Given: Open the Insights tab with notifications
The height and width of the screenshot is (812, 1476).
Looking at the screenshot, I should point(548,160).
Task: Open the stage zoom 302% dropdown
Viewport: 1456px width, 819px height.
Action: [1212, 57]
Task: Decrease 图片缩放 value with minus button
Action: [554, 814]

···

* [ACTIVITY]: Please find every line in the records above that holds the word "Open" and copy it.

* [RESPONSE TO THIS EXERCISE]:
Given: Open the Insights tab with notifications
Task: Open the stage zoom 302% dropdown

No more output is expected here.